Montana is a state that attracts law breakers because, true to form, our legislators — like Daines and Gianforte — feel free to ignore laws and strangle media people who oppose them.  Gas installers here don’t necessarily need anything in the way of qualification or training, unless they might belong to a franchise that asks for that in case of lawsuits.  Our MD’s can escape monitoring of lawsuits, and competing versions of low-level health care abound.  Partly it’s residual defiance from frontier days — which is how the dubiously motivated love to frame it — and partly it’s that the population is increasing and the technology is out on the edge, no longer about a guy with a strong back and an idea about resources.  And SURPRISE!  The “Indians” are still here and smarter and more powerful than ever.


Funny regulations persist about buggy whips or something else obsolete.  Trump thinks women still stay home and wash the dishes by hand.  Legislators, esp. the Repub Senate, are so old they can hardly see to read, but they run young cynical staffs who search endlessly for loopholes and evasion.  The Rule of Law is a concept that is mocked.


When rationally worked-out standards and limits are developed, that’s one  thing.  Add the lawyer’s jots and tittles, and that complexifies it more.  Add to that the politically lobbying people who want something, and the system becomes nearly paralyzed.  Thus, sunset laws.  
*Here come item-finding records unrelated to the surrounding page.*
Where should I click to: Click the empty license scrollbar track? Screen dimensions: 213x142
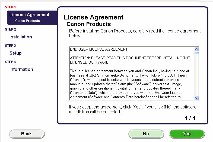tap(196, 76)
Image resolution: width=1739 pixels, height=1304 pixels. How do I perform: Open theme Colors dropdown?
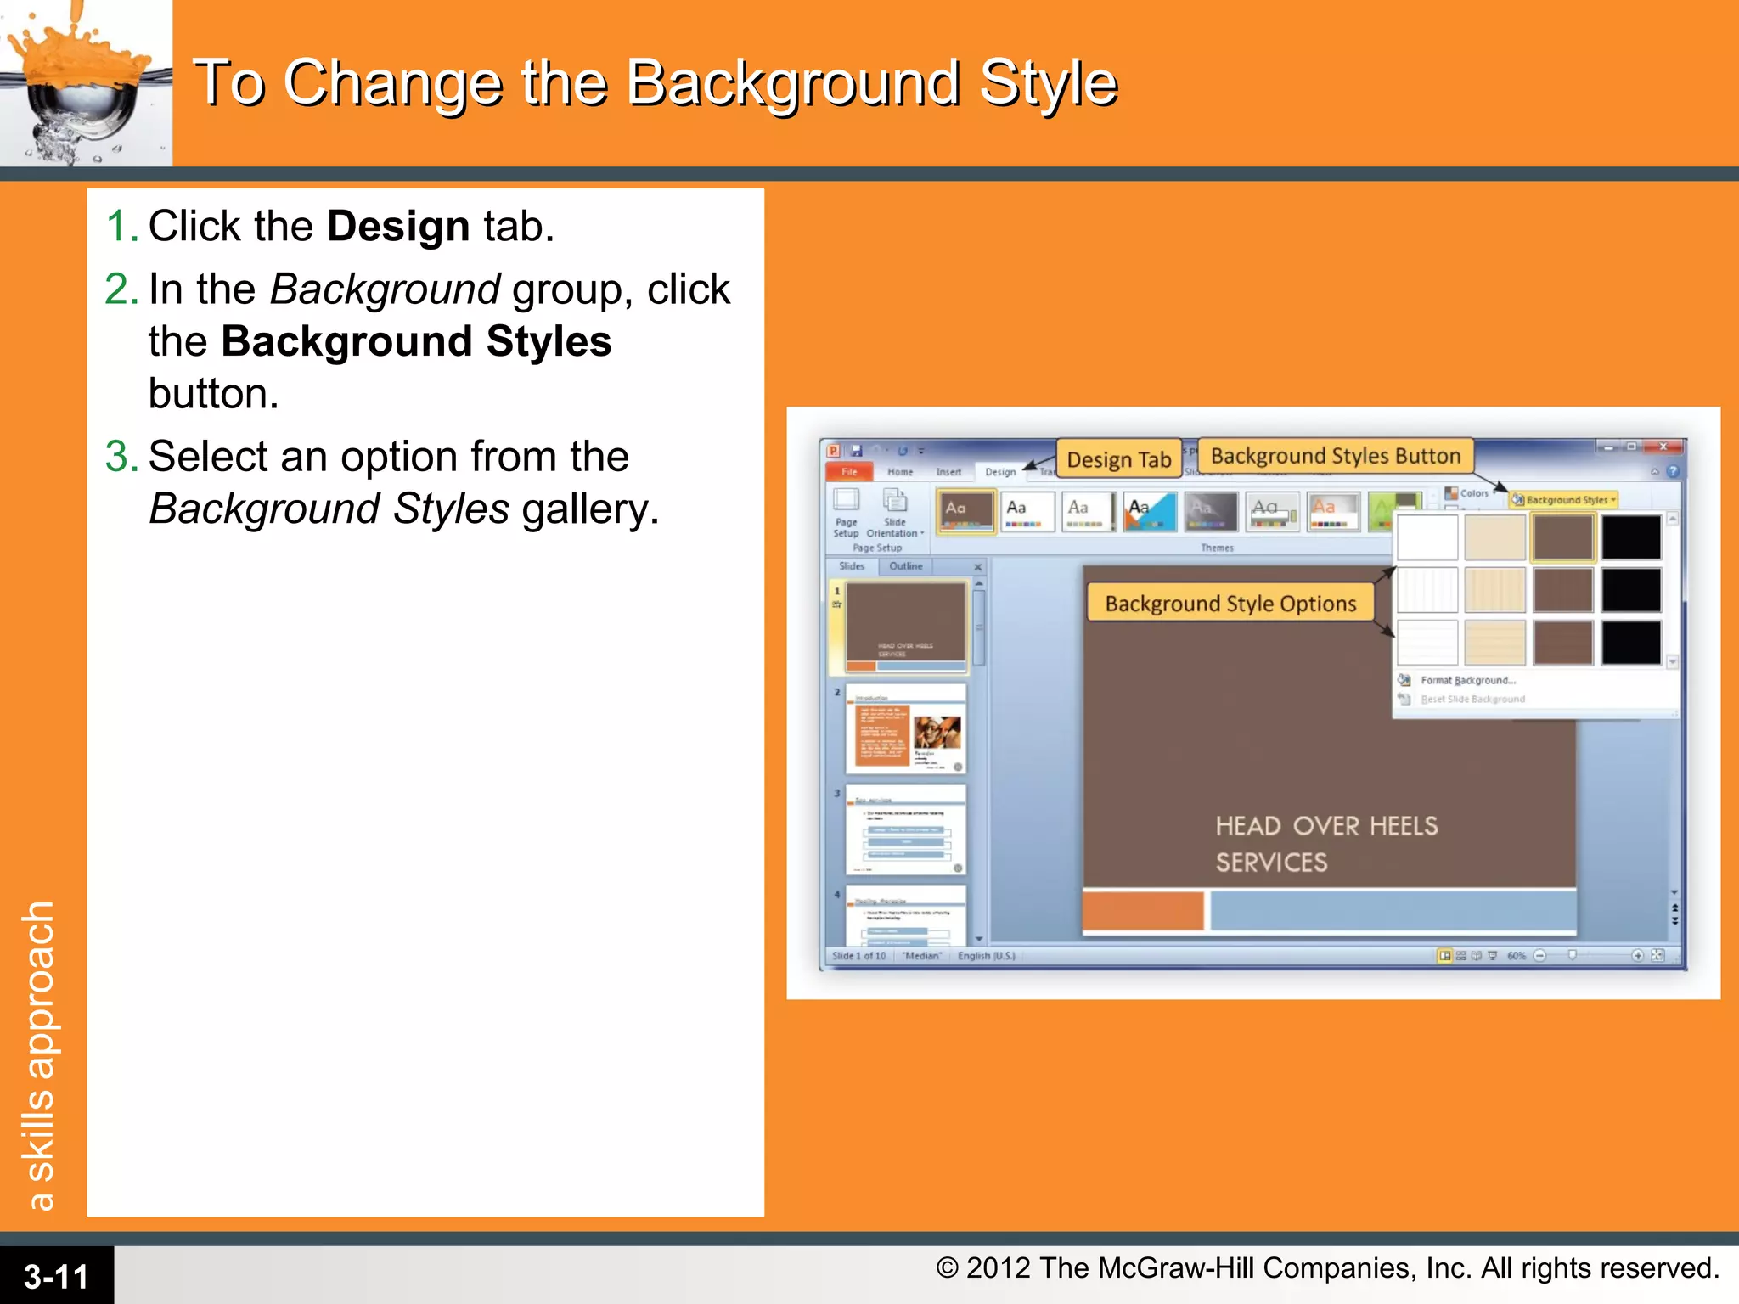[1472, 493]
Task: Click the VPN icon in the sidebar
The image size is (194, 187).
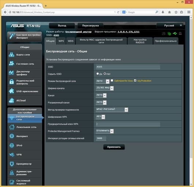Action: click(x=12, y=154)
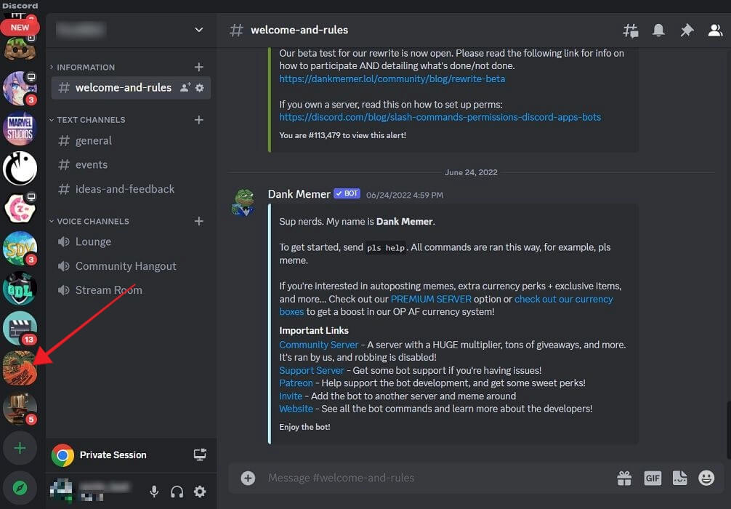Click the message input field
Viewport: 731px width, 509px height.
(x=436, y=478)
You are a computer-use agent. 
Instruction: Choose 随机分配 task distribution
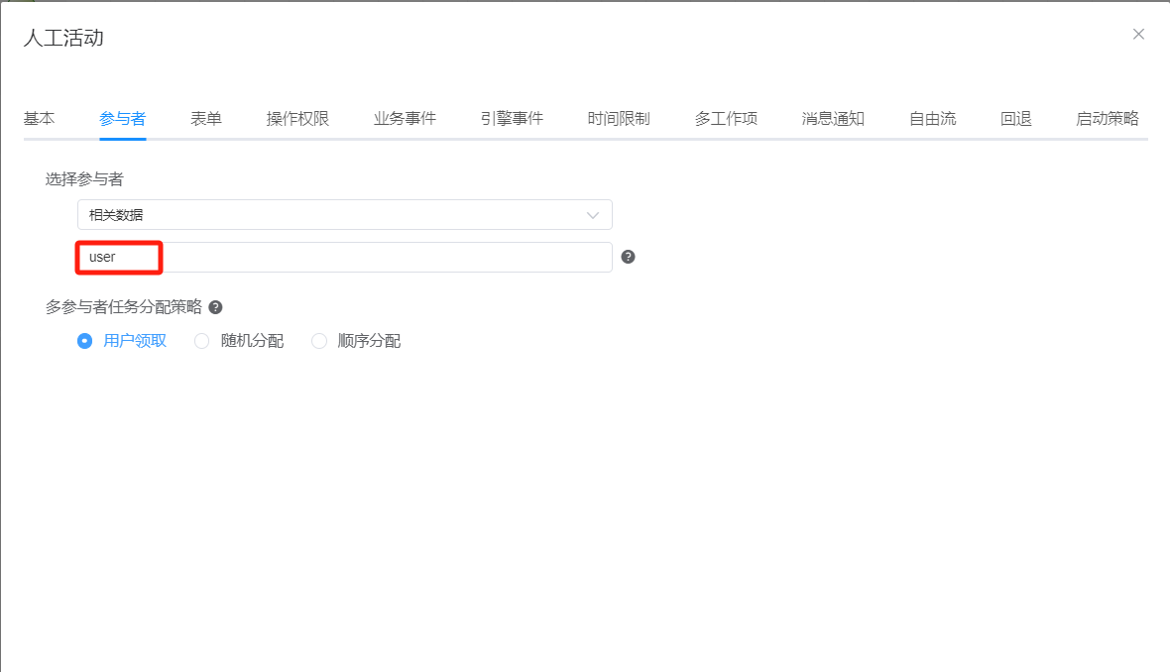pyautogui.click(x=202, y=340)
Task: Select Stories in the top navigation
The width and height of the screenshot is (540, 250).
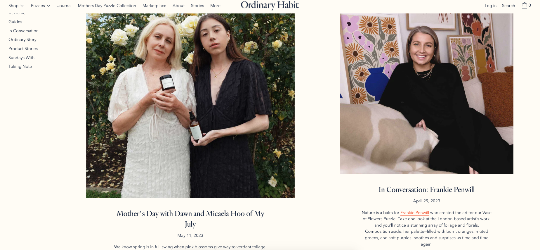Action: (x=197, y=6)
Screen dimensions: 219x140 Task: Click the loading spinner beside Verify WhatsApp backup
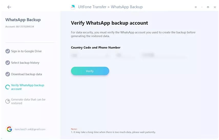8,87
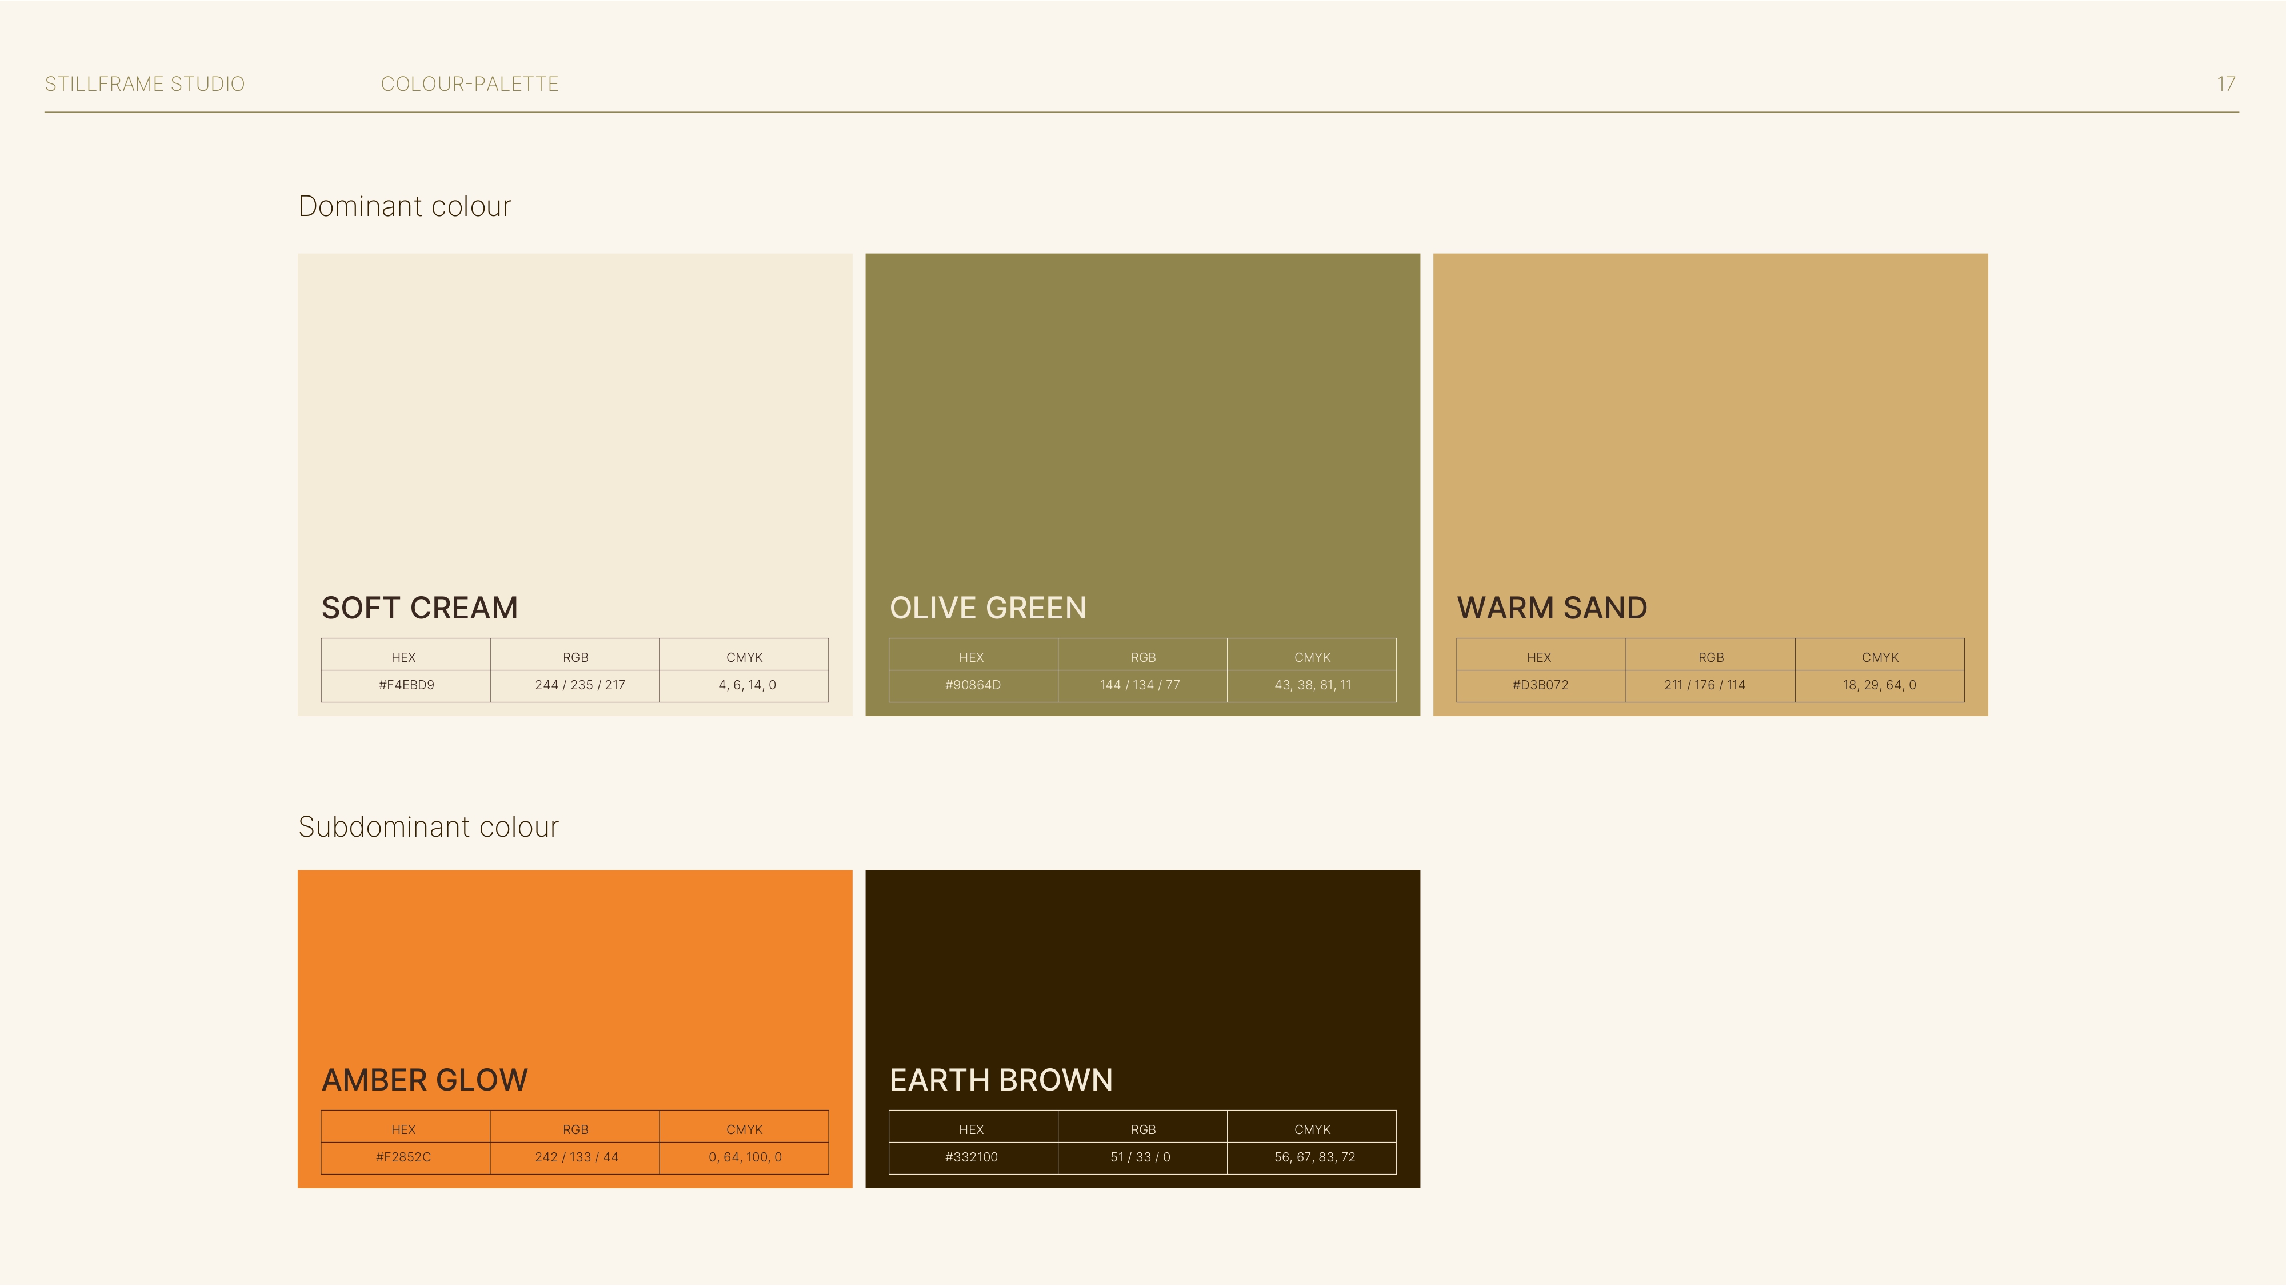Click the STILLFRAME STUDIO header text

tap(145, 84)
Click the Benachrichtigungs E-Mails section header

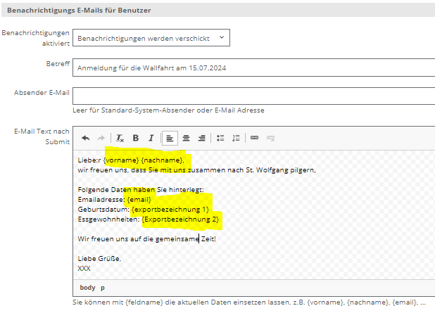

My life was changed by Mike Burgwin’s organization of a citizen panel to rethink the County animal control laws.  I was the reference librarian.  Mike deliberately asked for all points on the spectrum of people with opinions, from those who hated and feared dogs to those who believed dogs were people.  (He left off Graziella Boucher, an ancient woman who was a little loopy and claimed her husky was a wolf.)  Francis Smith, an honorable lawyer who raised beagles, took on the chair and guided us ably.  In time, after much passion and puzzlement over things like how long a leash should be, the group wrote an excellent document, used as a pattern in many places.  It was for me a marker for hope.


We are not raising the kind of people who can do this.  Instead, we have teens who think their high school handbook is a video game to be outwitted and that the point of sports is only to win, regardless.


So some joker on the Mexican border imported protected parrots by duct-taping them inside the hubcaps of his car.  When border inspectors found them, the joker’s defense was that there was no rule against taping birds inside your hubcaps.  They were very dizzy and not all survived.  Does there have to be a rule?  Evidently.